*** Dataset entries ***
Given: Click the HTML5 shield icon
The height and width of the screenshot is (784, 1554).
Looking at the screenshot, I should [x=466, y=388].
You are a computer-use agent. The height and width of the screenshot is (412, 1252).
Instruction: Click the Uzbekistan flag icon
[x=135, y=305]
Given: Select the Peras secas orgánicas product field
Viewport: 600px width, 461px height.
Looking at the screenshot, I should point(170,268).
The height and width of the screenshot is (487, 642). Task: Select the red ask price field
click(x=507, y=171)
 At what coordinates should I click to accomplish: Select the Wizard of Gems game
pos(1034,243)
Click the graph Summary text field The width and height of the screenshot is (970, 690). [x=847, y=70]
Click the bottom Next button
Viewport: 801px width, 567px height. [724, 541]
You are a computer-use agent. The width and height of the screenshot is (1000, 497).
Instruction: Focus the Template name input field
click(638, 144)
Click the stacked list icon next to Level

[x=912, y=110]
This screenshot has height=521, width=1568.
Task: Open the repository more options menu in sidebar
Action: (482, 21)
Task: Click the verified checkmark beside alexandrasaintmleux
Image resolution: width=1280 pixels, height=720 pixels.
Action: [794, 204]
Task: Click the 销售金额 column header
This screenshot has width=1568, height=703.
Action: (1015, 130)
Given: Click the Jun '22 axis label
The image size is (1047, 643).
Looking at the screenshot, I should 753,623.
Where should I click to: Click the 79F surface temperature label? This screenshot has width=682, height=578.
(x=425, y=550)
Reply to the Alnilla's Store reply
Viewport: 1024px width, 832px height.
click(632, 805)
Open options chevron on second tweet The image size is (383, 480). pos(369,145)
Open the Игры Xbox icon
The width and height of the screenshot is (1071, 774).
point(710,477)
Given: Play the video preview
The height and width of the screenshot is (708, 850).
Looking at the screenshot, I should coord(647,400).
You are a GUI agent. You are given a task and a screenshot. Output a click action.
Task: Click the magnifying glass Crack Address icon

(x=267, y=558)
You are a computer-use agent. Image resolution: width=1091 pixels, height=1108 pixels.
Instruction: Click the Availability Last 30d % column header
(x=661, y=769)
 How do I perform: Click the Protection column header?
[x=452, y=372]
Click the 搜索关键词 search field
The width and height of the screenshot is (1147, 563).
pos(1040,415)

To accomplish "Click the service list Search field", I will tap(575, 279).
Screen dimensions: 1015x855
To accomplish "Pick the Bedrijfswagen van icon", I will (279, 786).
*** End of Dataset entries ***
Each line of the records with the word "will" in it is to be copied.

** Answer for this exercise **
To accomplish "Click the service list Search field", I will tap(575, 279).
To accomplish "Pick the Bedrijfswagen van icon", I will (279, 786).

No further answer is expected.